## [PASSAGE]
※

The paper extends the classic certainty‑equivalence principle—well known from linear‑quadratic‑Gaussian (LQG) control—to general partially observable Markov decision processes (POMDPs) with possibly nonlinear dynamics and non‑Gaussian noise. The authors consider a “certainty‑equivalent” (CE) policy that first computes an arbitrary state estimate (E_t) from the observation‑action history (the estimator may be MMSE, MAP, a linear filter, or any heuristic) and then applies the optimal state‑feedback policy (\pi_{M,t}) of a fully observed MDP (M) to this estimate: (\mu_{E,t}(h_t)=\pi_{M,t}(E_t(h_t))). While this construction is optimal for LQG when (E_t) is the conditional mean, it is generally sub‑optimal for nonlinear or non‑Gaussian systems.

※

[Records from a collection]
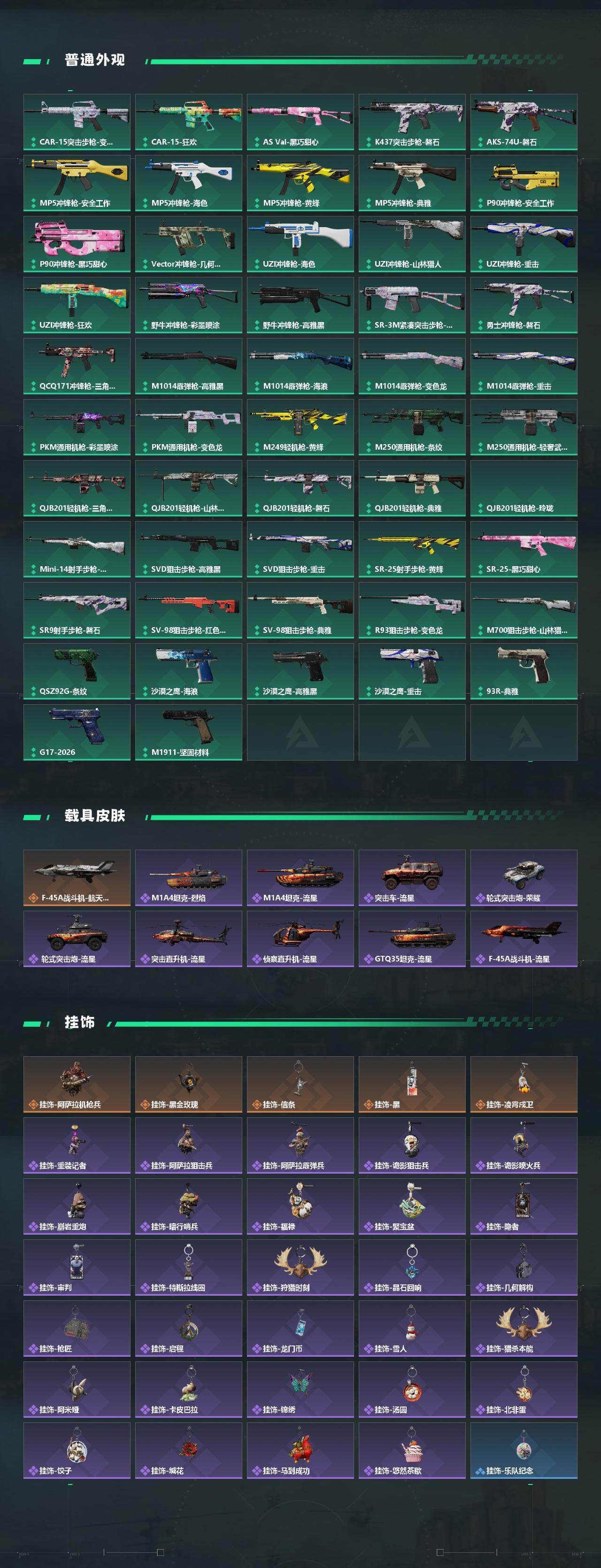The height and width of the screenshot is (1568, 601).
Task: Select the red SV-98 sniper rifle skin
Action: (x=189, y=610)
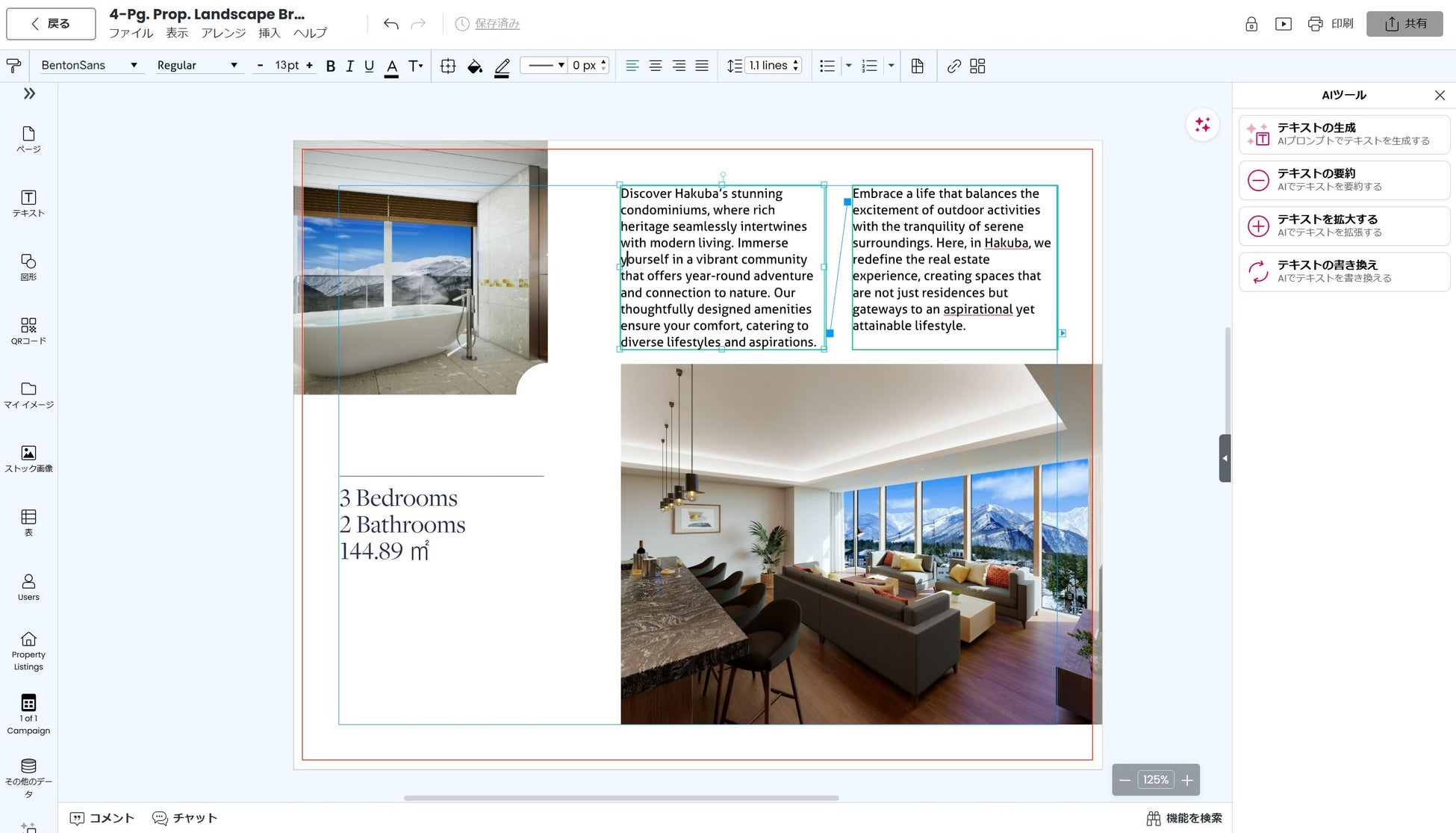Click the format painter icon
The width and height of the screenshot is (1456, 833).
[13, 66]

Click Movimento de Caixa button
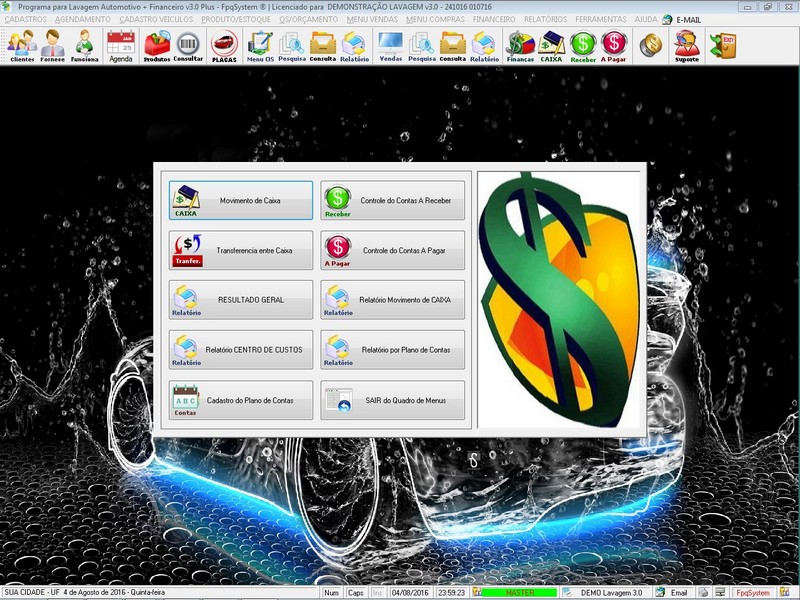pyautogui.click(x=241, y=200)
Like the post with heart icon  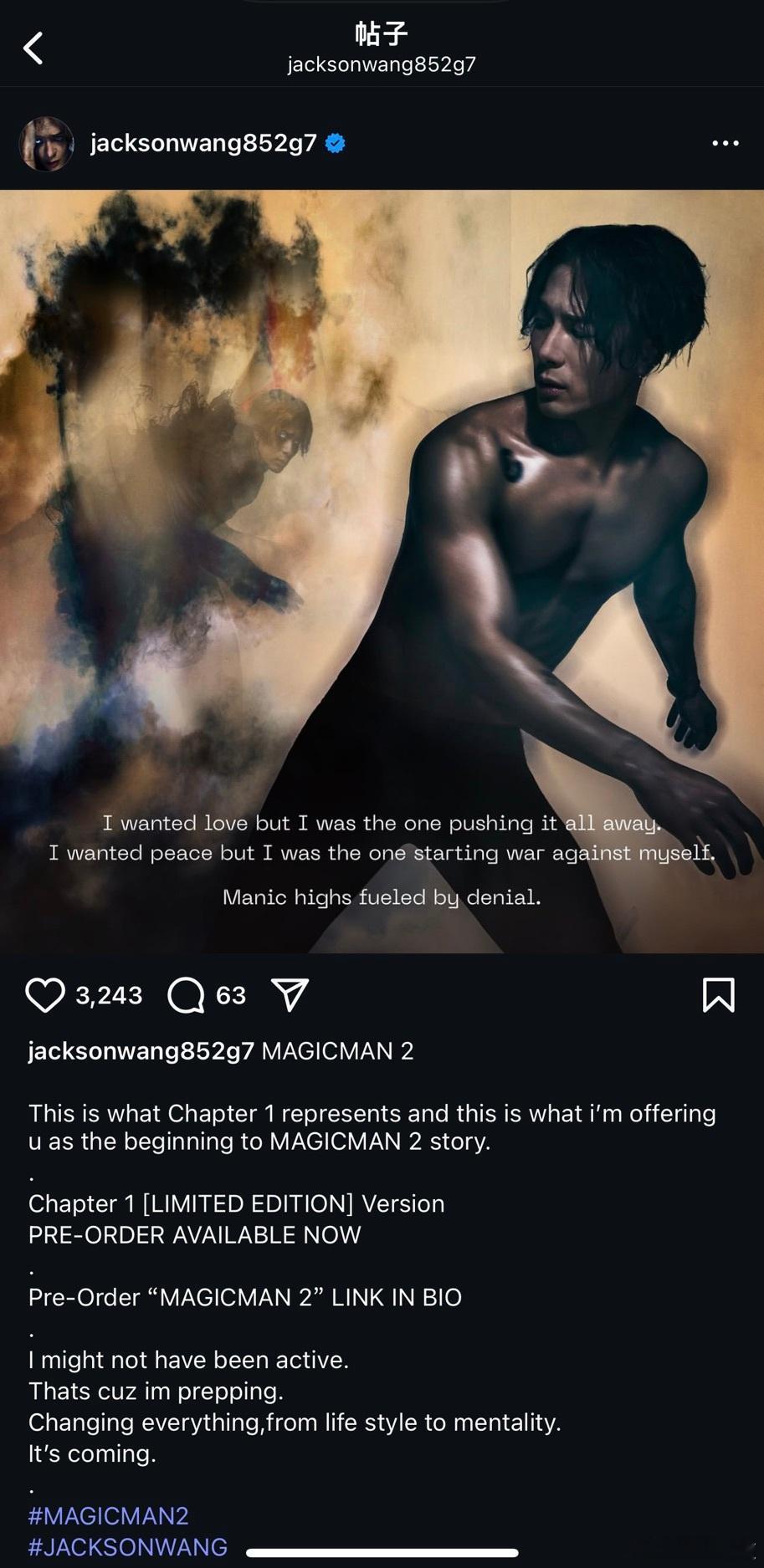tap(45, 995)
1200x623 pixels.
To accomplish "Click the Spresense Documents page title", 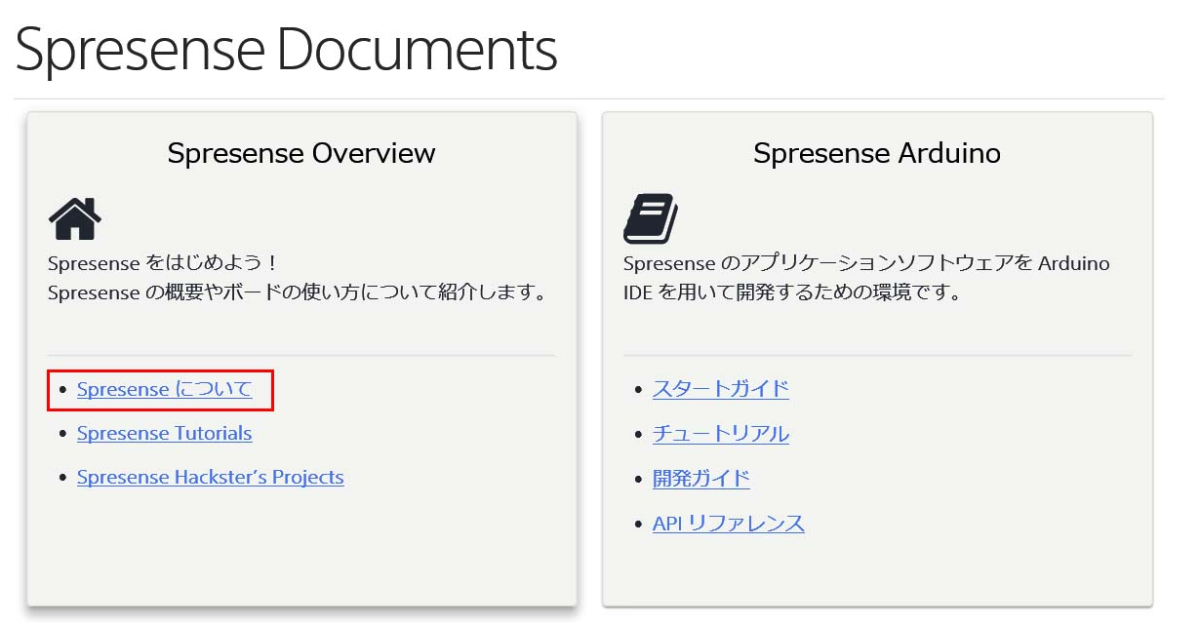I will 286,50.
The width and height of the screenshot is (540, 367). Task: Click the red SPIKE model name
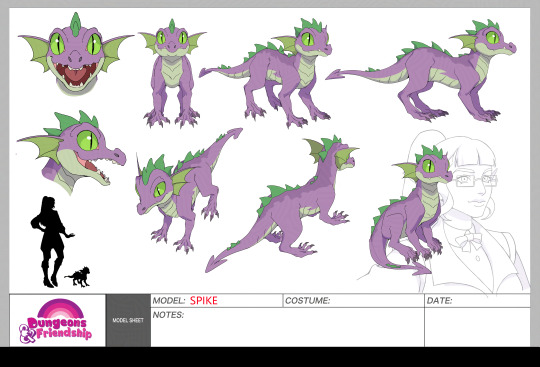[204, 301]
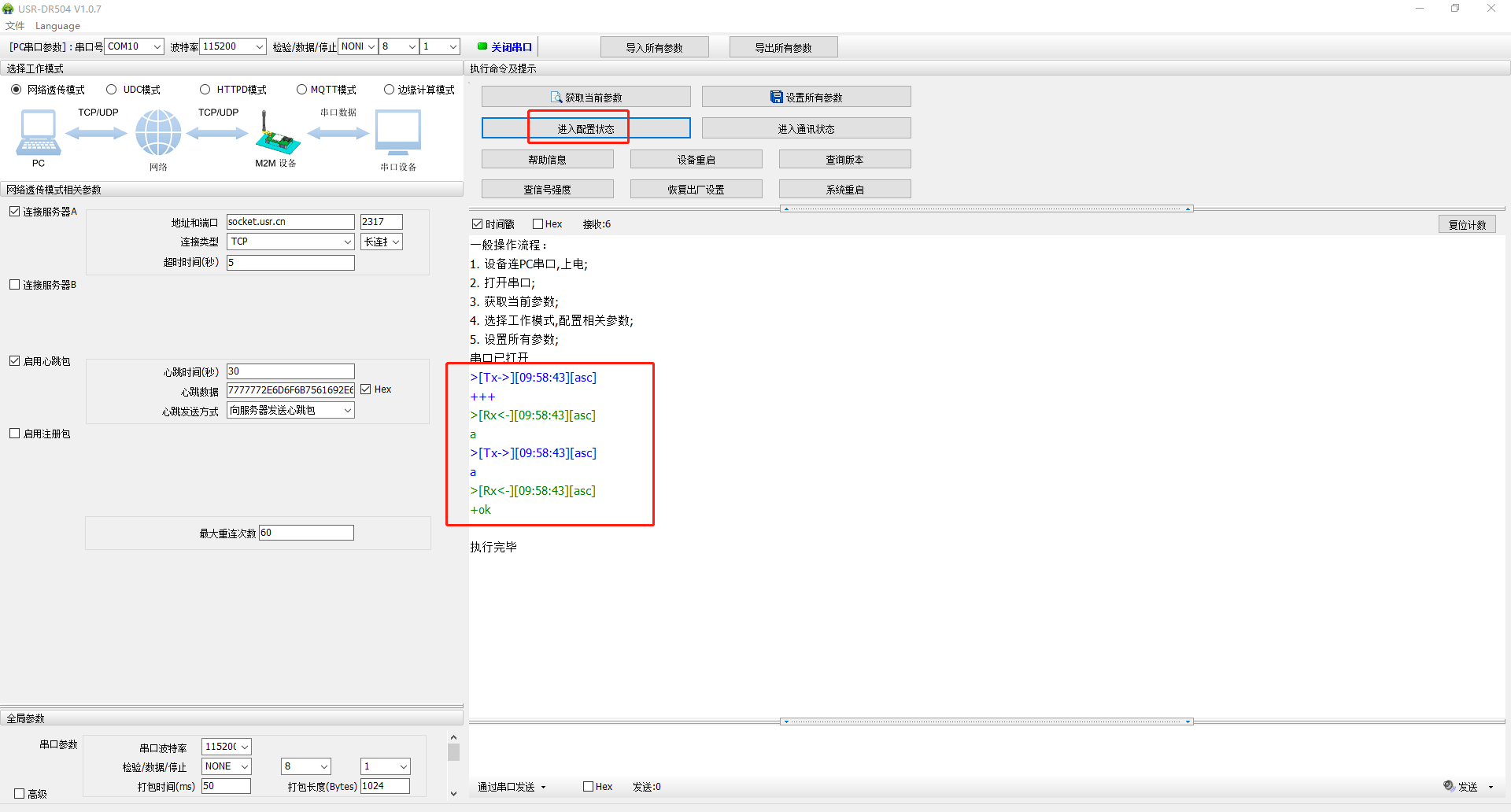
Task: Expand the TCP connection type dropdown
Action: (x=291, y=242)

※

## [COMPLETE THE FOLLOWING]
a: Quote the certainty-equivalence summary starting with "The paper extends" and going on through "or non‑Gaussian systems.".
b: Answer these questions using the certainty-equivalence summary.
(i) From which kind of control is the classic certainty-equivalence principle well known?
(ii) Which estimators does the summary list as possible choices for the state estimate?
(iii) For which systems is the construction described as generally sub-optimal?
c: For each statement, say whether the certainty-equivalence summary agrees with it, and quote the words that decide it.
(i) The CE policy requires the state estimate to be the conditional mean.
(ii) The paper extends the principle to POMDPs that may have nonlinear dynamics and non-Gaussian noise.
(iii) The construction is optimal for LQG when the estimate is the conditional mean.
This listing comes from a source separate from the certainty-equivalence summary.

## [OUTPUTS]
a:
The paper extends the classic certainty‑equivalence principle—well known from linear‑quadratic‑Gaussian (LQG) control—to general partially observable Markov decision processes (POMDPs) with possibly nonlinear dynamics and non‑Gaussian noise. The authors consider a “certainty‑equivalent” (CE) policy that first computes an arbitrary state estimate (E_t) from the observation‑action history (the estimator may be MMSE, MAP, a linear filter, or any heuristic) and then applies the optimal state‑feedback policy (\pi_{M,t}) of a fully observed MDP (M) to this estimate: (\mu_{E,t}(h_t)=\pi_{M,t}(E_t(h_t))). While this construction is optimal for LQG when (E_t) is the conditional mean, it is generally sub‑optimal for nonlinear or non‑Gaussian systems.

b:
(i) Linear-quadratic-Gaussian (LQG) control.
(ii) MMSE, MAP, a linear filter, or any heuristic.
(iii) Nonlinear or non-Gaussian systems.

c:
(i) No: "first computes an arbitrary state estimate (E_t) from the observation‑action history"
(ii) Yes: "general partially observable Markov decision processes (POMDPs) with possibly nonlinear dynamics and non‑Gaussian noise"
(iii) Yes: "this construction is optimal for LQG when (E_t) is the conditional mean"